Editorial

L’Arabie saoudite, notre encombrant allié

L’Arabie saoudite est pour nous, monde occidental, un allié irremplaçable. Plus d’une fois, ses ardeurs et ses pétrodollars ont servi de fer de lance dans des combats que nous refusions de mener. En Afghanistan, bien sûr, un cas devenu d’école, où la résistance des moudjahidin finit par provoquer l’effondrement de l’Union soviétique. Plus proche de nous: la Syrie, où Riyad continue de livrer des armes aux opposants à Bachar el-Assad, abandonnés par l’Occident. Ailleurs encore, la maison Saoud tient à bout de bras un régime égyptien qui, sans elle, serait en perdition. Parmi d’autres bienfaits, elle nous fournit en pétrole et sert de marché fabuleux pour nos exportations d’armes.

Mais quel allié embarrassant! Dans ces combats menés à nos côtés, elle a contribué à créer – sinon produit directement – des monstres qui, dans le monde arabe, mais aussi de Madrid à Paris, vomissent désormais leurs couleuvres: Al-Qaida, les auteurs de l’attentat du 11-Septembre… Même les djihadistes de l’Etat islamique, en Irak et en Syrie, sont issus de la matrice formée dans les sables de la péninsule Arabique. C’est bien l’islamisme qui pose problème, c’est-à-dire une interprétation étriquée de l’islam mise au service de visées politiques. Or, l’alliance conclue entre le salafisme religieux et les wahhabites en est la source première.
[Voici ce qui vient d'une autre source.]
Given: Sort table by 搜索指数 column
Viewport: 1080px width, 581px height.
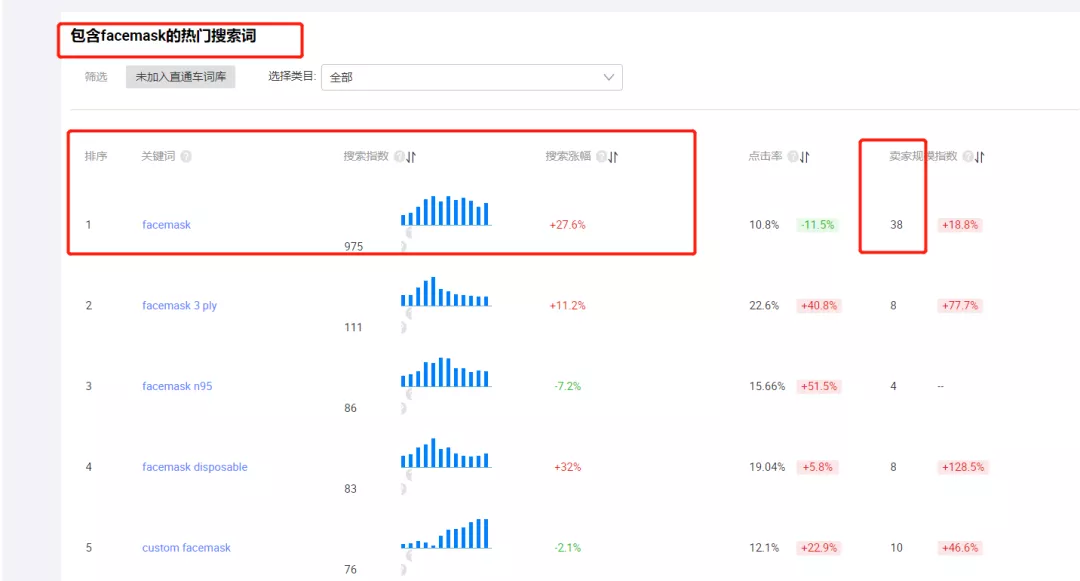Looking at the screenshot, I should point(411,157).
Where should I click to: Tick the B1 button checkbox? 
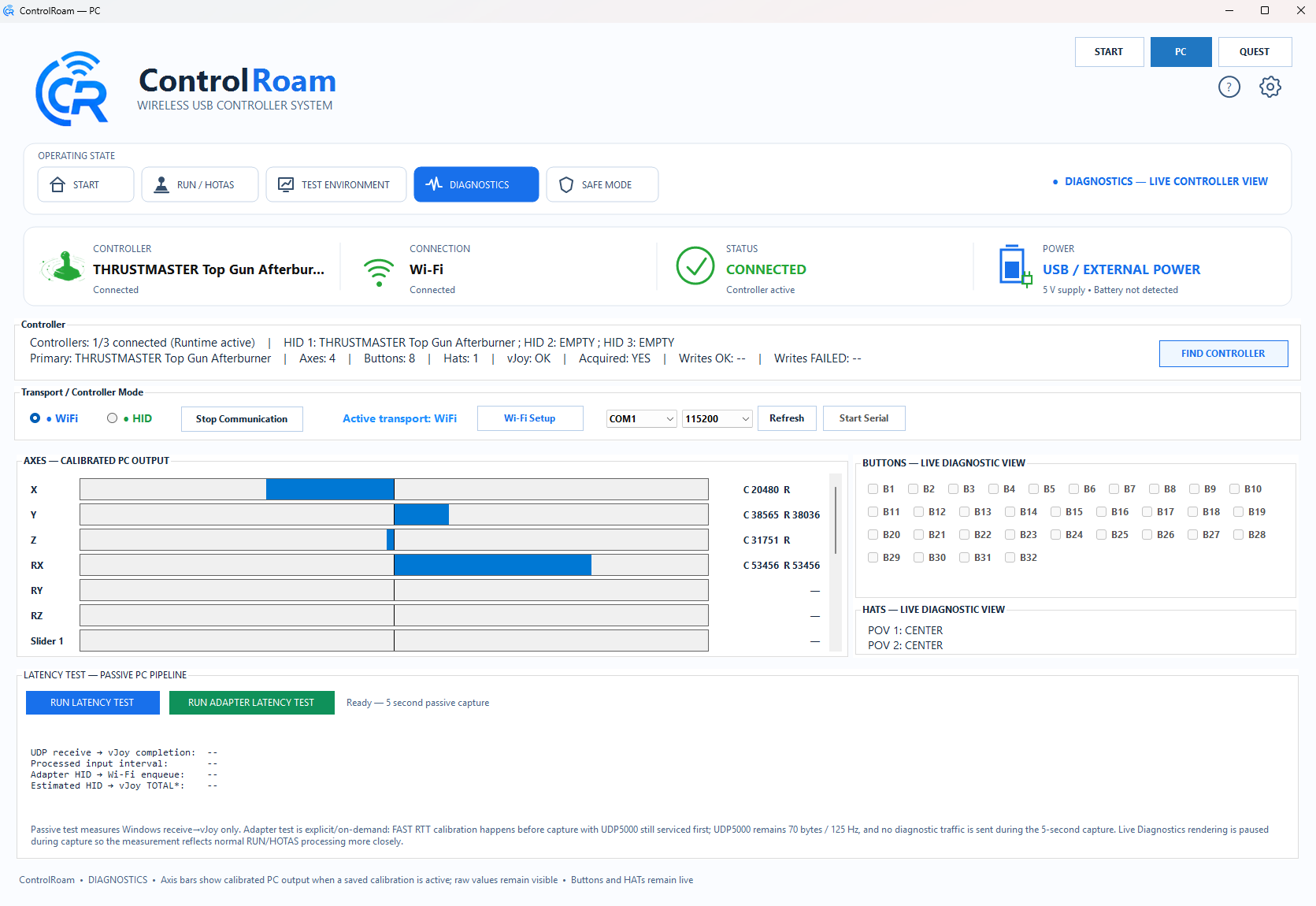(873, 489)
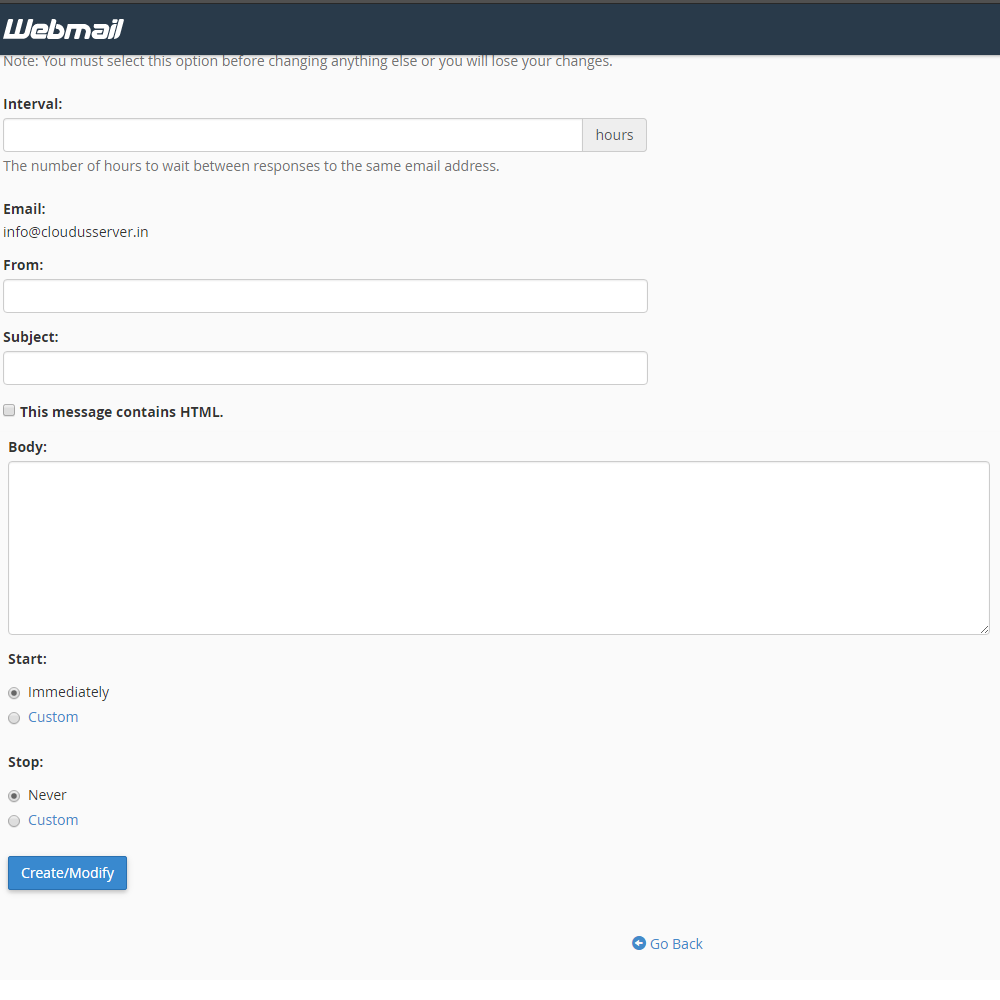Click the Custom link text under Start
The width and height of the screenshot is (1000, 1000).
coord(53,717)
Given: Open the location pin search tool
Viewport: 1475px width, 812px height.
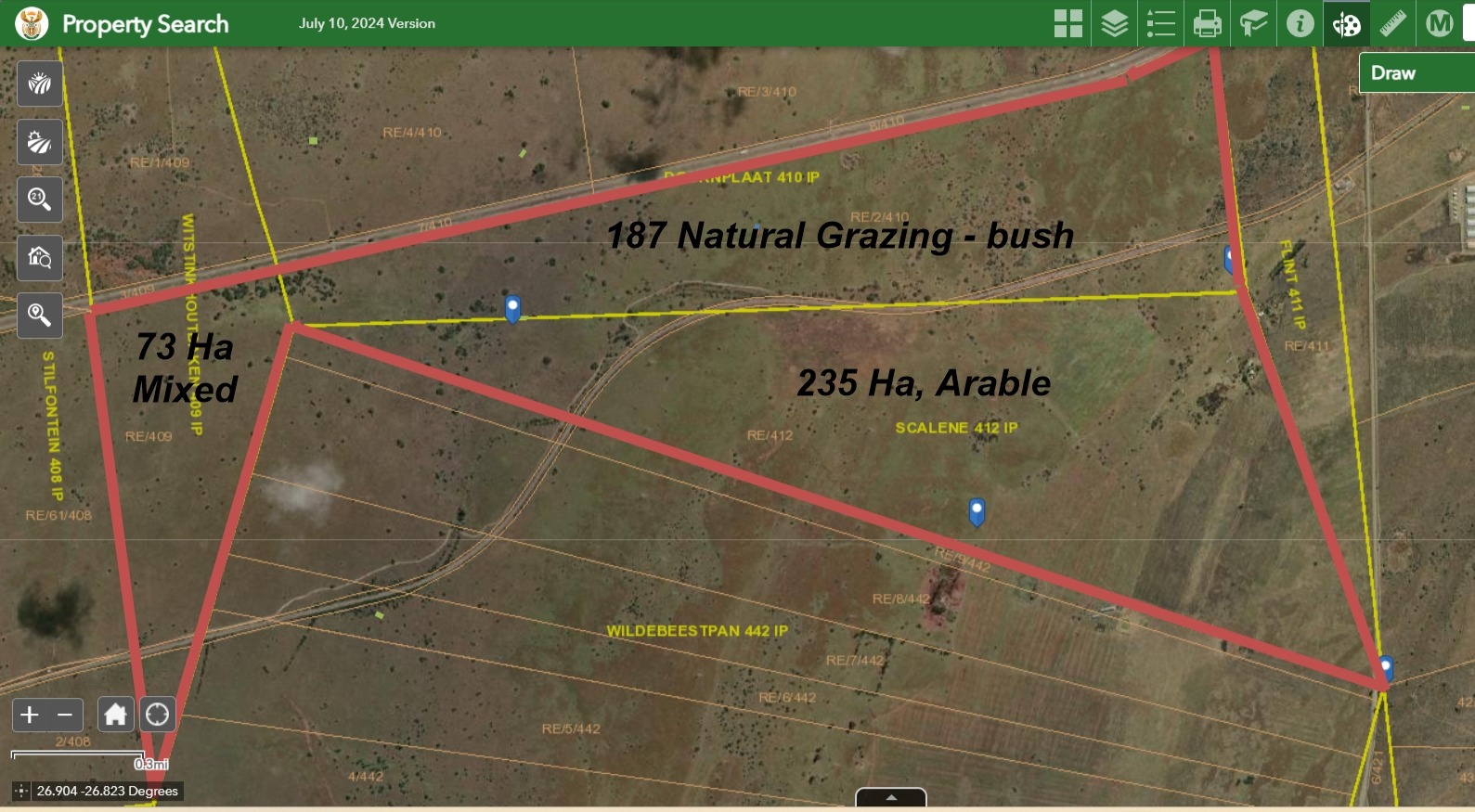Looking at the screenshot, I should pos(40,316).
La maison des Saoud se sent assiégée. Par le chiisme, d’abord, cet autre modèle de fusion entre le religieux et le politique porté à ébullition par l’imam Khomeiny. Par la vague de l’Etat islamique, ensuite, qui déferle tout autour d’elle. A proprement parler, ces menaces ne sont pas fondées sur une divergence de vues irréconciliable: en Arabie saoudite, les décapitations et les coups de fouet sont vus comme des pratiques aussi naturelles que dans le «califat» de l’Etat islamique. La question est plutôt d’ordre «politique». Les dirigeants saoudiens se savent les prochains sur la liste des ennemis désignés du «calife» Al-Baghdadi.

Mais surtout, le régime saoudien se sait fragile dans ses fondements mêmes. Si le roi Abdallah avait 32 épouses, c’était pour tenter de pacifier autant de tribus, parfois tentées par le radicalisme. Et si l’arrivée du prince héritier Salmane est si importante, c’est qu’elle interroge sur la capacité de ce pays à se libérer de ses archaïsmes et à assumer le virage de la modernité. François Hollande est à Riyad ce samedi pour rendre un dernier hommage à Abdallah. Avec, en tête, les attentats qui ont frappé Paris, il aura tout loisir de méditer sur les moyens de rendre plus convenable cet encombrant allié.